> [Instructions to follow]:
In the records below, find the line that contains "Top-Rated Ripley Elementary" and the line that contains "Cookie Policy (35, 2554)". Set down exactly those lines and every line between them, and nothing more.

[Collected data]

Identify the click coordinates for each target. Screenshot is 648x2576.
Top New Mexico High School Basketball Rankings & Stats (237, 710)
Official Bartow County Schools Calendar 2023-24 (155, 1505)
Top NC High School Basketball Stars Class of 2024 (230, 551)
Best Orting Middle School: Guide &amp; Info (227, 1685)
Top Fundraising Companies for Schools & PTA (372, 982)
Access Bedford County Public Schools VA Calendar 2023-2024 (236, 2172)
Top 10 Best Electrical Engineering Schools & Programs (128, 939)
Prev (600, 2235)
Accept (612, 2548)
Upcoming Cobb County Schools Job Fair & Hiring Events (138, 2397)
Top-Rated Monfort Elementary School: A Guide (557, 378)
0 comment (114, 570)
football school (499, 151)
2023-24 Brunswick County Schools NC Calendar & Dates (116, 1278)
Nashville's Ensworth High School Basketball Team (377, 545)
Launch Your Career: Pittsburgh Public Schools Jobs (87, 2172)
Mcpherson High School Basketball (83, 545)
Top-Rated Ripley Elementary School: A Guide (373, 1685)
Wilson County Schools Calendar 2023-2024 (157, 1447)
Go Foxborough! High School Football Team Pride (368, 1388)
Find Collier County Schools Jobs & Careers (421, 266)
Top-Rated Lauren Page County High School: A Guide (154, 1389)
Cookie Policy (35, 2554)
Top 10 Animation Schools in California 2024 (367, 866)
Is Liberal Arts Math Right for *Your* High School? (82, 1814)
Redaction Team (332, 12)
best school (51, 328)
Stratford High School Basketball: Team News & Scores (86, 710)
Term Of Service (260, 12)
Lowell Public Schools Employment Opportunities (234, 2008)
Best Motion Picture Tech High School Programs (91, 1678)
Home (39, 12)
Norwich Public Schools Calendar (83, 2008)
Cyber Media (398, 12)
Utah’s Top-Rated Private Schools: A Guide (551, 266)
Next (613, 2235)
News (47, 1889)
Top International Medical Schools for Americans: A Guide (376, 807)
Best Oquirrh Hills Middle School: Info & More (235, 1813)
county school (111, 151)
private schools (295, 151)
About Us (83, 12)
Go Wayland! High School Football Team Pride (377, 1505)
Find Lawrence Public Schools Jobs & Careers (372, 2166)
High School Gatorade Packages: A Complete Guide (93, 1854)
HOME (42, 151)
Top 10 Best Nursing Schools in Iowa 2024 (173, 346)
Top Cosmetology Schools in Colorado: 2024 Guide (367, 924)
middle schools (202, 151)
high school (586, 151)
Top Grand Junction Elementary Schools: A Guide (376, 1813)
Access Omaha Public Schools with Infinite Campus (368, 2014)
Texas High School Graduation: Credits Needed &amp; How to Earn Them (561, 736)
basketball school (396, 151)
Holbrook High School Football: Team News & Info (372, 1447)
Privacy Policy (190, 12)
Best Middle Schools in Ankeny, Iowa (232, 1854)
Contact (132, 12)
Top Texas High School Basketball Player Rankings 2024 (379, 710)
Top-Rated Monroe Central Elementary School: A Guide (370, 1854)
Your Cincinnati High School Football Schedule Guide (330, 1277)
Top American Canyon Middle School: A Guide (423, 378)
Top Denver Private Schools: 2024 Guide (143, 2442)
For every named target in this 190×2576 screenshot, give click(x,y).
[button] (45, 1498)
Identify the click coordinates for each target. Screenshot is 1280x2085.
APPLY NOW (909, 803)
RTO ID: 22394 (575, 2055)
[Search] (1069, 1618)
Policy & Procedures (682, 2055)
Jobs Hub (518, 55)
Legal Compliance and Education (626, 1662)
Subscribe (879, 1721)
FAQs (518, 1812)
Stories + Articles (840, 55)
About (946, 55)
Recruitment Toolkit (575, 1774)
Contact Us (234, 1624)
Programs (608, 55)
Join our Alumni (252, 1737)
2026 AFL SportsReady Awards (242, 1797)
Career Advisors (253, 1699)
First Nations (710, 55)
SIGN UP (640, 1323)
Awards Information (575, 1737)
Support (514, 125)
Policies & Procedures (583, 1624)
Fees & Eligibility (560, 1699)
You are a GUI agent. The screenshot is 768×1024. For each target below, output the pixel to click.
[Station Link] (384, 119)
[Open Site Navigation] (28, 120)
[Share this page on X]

> [Reply to the task]:
Top-Rated Ripley Elementary School: A Guide (373, 1685)
Wilson County Schools Calendar 2023-2024 (157, 1447)
Go Foxborough! High School Football Team Pride (368, 1388)
Find Collier County Schools Jobs & Careers (421, 266)
Top-Rated Lauren Page County High School: A Guide (154, 1389)
Cookie Policy (35, 2554)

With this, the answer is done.